When his royal carriage was attacked in 1817, it suited the authorities to use it as an excuse to blame the likes of well-known radicals like Cobbett, Cochrane and Hunt. However, he was so unpopular that this was a ridiculous allegation. These individuals were easily replaceable by thousands of eager revolutionaries keen for change and a fairer society. The hundreds of radical orators at work, in the ale houses, in the coffee shops and in the corresponding societies were equal suspects for attacking the Prince Regent’s transport.

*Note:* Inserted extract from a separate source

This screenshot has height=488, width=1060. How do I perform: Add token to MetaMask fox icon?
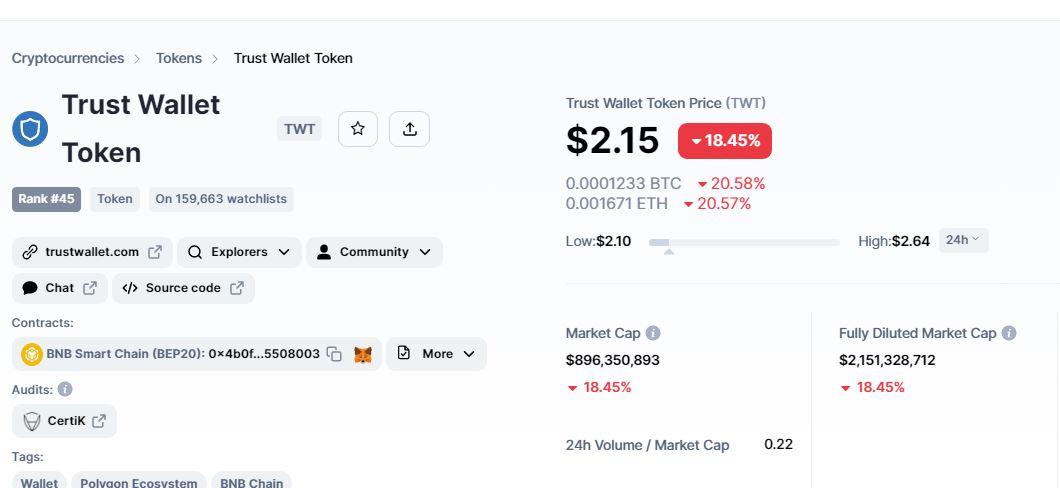(363, 354)
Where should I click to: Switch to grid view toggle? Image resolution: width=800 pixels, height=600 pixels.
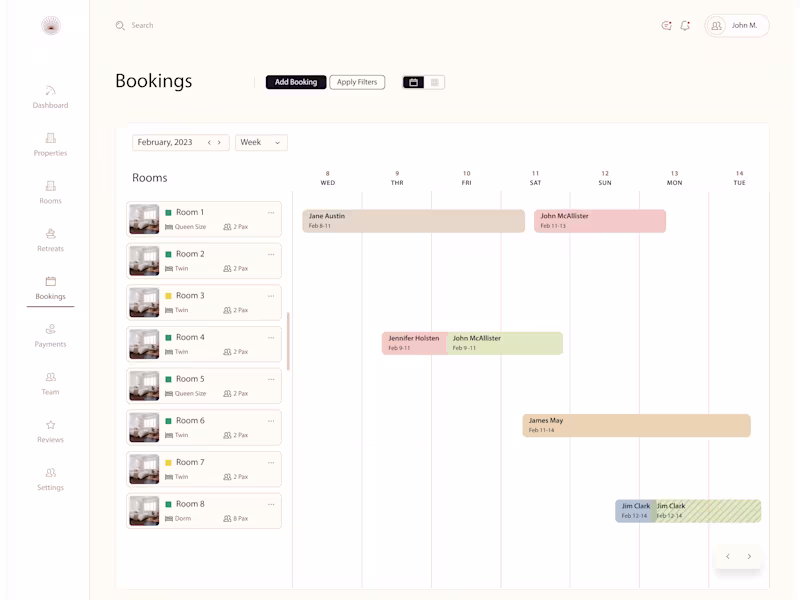pyautogui.click(x=435, y=82)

William Cobbett was not an aggressive radical trouble-maker like Henry Hunt. It is unlikely that he would have supported such a volatile and violent attack on the Prince’s carriage. William Hazlitt called Cobbett ‘a powerful political writer’.[2] Cobbett was a lot calmer than Hunt and preferred the educational route to change rather than the aggressive stance. That is not to say that Cobbett did not attend exciting meetings but his calmer manner in demanding change rules him out of planning the attack on the Prince’s carriage. Cobbett’s outlet for expressing his opinions was his own paper, the Political Register and his book Rural Rides. He did cause antagonism in the countryside amongst landowners on his views about fair agricultural existence but he did not have the full anger and crowd stirring arrogance of Henry Hunt. Cobbett’s views were more considered and thought out.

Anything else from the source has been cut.